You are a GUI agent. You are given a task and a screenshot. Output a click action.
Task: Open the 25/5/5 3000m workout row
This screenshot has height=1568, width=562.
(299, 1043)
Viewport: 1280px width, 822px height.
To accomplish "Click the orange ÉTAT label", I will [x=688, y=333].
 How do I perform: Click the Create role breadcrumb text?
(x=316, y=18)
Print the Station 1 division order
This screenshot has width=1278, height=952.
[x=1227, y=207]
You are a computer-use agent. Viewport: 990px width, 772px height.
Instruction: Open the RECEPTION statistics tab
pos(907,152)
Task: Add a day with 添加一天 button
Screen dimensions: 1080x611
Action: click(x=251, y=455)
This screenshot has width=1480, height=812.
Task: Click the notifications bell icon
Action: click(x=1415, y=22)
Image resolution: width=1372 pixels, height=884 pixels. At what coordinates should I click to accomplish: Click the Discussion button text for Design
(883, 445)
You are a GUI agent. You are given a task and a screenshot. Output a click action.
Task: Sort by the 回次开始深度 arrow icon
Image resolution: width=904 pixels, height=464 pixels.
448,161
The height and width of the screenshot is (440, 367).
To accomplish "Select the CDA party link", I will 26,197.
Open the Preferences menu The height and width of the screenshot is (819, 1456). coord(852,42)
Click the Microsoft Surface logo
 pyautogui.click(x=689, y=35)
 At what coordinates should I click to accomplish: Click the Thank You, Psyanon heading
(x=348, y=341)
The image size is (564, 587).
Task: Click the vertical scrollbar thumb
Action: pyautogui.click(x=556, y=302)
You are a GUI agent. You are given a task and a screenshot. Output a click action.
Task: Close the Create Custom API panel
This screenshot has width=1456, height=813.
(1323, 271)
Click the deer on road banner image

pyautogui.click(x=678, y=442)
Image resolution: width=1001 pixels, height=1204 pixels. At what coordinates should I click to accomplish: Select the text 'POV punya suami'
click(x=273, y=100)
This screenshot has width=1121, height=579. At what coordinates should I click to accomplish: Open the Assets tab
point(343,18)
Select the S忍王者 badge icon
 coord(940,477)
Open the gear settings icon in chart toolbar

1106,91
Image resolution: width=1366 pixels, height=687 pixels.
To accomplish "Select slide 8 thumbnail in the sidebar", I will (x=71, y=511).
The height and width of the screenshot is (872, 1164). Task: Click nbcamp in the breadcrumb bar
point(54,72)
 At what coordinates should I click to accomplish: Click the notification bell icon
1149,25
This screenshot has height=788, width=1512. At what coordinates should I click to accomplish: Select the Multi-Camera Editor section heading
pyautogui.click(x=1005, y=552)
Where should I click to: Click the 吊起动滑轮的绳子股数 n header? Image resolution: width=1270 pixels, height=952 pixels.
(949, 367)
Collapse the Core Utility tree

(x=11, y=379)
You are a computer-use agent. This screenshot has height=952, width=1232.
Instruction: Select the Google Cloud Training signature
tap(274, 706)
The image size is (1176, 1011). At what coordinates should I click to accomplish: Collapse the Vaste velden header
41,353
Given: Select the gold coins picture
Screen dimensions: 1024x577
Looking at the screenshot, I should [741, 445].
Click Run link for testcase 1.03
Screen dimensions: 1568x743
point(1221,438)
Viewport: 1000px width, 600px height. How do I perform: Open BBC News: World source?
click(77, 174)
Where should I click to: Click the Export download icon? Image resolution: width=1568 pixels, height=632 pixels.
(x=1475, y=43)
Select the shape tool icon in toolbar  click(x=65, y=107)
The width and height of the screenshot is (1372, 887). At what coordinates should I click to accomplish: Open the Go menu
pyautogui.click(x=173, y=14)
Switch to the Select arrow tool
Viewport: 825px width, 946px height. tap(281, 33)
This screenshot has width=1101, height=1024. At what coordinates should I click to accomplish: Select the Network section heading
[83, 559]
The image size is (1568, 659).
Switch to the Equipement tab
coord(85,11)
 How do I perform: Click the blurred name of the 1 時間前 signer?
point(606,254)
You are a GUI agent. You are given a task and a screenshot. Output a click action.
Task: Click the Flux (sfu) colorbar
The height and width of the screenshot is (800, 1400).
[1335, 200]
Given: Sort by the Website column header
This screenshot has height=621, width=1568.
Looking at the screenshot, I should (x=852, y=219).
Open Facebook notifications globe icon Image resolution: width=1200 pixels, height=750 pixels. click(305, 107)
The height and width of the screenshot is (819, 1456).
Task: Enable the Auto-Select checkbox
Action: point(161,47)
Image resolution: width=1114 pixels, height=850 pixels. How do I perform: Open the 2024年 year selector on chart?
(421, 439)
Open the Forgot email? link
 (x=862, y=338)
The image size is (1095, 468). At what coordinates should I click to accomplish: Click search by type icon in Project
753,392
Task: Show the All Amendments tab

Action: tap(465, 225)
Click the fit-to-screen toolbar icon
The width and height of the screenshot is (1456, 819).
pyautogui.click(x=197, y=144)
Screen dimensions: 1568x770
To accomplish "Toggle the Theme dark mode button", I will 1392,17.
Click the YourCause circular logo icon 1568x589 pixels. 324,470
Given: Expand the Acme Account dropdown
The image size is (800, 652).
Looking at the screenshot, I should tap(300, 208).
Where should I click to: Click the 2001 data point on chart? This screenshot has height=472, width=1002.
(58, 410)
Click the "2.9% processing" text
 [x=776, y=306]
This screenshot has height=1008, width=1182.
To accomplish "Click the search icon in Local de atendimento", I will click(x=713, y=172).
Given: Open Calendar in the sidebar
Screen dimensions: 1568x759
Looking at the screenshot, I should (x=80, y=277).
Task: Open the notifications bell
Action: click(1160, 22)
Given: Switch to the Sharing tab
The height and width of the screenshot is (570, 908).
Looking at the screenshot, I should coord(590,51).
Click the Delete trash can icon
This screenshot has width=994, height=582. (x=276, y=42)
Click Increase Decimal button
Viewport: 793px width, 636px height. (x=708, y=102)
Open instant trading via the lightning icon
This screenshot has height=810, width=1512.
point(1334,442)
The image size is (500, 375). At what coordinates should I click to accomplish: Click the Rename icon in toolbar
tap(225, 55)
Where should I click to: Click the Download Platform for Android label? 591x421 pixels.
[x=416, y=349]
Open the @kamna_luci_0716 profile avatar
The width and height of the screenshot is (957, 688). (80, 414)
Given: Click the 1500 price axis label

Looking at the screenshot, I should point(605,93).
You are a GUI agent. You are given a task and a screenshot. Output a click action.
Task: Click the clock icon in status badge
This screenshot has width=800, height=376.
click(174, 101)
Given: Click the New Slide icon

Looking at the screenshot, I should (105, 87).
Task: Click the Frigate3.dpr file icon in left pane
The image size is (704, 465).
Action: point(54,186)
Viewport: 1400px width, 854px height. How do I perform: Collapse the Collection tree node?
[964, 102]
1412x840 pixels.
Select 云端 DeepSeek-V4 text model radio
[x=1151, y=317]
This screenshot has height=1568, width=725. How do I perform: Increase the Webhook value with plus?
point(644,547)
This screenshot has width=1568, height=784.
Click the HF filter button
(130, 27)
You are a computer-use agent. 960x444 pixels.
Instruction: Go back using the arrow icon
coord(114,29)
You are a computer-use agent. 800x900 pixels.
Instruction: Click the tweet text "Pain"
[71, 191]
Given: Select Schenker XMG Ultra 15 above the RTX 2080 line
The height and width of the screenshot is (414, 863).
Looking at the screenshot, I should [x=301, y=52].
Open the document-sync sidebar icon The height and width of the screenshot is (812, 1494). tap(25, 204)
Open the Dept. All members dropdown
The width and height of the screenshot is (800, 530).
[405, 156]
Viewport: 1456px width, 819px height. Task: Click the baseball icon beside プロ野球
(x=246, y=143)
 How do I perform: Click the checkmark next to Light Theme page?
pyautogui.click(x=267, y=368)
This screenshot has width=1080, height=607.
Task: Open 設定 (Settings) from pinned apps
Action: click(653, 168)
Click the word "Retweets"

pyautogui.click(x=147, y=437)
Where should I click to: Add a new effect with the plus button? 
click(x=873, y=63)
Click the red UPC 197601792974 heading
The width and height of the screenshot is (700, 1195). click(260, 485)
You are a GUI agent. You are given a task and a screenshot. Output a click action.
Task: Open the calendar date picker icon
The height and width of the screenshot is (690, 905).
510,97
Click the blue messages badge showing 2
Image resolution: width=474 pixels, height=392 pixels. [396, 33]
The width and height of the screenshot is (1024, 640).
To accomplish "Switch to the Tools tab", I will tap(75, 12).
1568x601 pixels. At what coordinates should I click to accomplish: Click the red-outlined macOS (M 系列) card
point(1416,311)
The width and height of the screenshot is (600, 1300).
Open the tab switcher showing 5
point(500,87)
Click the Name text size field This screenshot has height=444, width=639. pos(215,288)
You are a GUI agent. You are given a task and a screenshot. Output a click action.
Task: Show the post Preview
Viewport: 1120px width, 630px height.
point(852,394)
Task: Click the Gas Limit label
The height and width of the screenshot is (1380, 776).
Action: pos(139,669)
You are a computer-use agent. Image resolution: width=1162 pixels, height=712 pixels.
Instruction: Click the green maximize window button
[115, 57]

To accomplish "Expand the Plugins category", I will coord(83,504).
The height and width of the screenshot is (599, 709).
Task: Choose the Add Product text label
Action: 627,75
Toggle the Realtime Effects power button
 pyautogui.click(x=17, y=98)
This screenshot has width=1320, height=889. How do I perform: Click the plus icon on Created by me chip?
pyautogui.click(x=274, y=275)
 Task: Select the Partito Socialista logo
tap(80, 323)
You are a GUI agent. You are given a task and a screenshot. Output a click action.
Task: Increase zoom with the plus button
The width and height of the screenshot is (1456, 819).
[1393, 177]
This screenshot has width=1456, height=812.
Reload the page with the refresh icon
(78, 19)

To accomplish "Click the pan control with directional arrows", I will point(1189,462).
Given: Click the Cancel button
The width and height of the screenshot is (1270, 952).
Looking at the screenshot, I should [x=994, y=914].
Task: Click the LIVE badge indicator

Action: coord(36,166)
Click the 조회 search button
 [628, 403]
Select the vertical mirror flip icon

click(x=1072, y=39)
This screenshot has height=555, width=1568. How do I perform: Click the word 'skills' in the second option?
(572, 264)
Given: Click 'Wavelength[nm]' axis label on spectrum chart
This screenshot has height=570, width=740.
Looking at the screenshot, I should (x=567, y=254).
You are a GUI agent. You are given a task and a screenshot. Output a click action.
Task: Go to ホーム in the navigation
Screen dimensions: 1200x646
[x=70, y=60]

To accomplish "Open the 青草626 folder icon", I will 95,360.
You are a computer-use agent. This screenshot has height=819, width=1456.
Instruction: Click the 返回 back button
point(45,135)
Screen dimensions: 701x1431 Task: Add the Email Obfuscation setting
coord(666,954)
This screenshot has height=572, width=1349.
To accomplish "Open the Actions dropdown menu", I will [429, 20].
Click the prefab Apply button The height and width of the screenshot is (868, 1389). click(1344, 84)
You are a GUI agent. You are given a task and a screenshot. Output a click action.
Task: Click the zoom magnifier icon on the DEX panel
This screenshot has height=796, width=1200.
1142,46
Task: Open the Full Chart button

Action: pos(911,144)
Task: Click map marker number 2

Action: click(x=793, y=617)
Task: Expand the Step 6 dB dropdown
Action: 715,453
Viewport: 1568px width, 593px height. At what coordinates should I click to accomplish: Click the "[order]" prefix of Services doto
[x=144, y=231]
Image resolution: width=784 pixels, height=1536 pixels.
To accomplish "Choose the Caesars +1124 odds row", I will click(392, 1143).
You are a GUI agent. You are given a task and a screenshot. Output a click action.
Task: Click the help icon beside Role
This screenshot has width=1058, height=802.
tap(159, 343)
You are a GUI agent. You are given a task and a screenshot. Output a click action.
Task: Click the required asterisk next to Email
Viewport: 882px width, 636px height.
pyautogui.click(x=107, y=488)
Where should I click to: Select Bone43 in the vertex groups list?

****************

■ **Requirement**
Update the records from their start through the line containing "Action: click(x=1415, y=22)", putting "Display" in place of "Viewport" and leaving everything else as it is.

■ **The response**
You are a GUI agent. You are given a task and a screenshot. Output a click action.
Task: Open the 25/5/5 3000m workout row
This screenshot has height=1568, width=562.
(299, 1043)
Display: 1280px width, 822px height.
To accomplish "Click the orange ÉTAT label", I will [x=688, y=333].
 How do I perform: Click the Create role breadcrumb text?
(x=316, y=18)
Print the Station 1 division order
This screenshot has width=1278, height=952.
[x=1227, y=207]
You are a computer-use agent. Display: 990px width, 772px height.
Instruction: Open the RECEPTION statistics tab
pos(907,152)
Task: Add a day with 添加一天 button
Screen dimensions: 1080x611
Action: click(x=251, y=455)
This screenshot has width=1480, height=812.
Task: Click the notifications bell icon
Action: click(x=1415, y=22)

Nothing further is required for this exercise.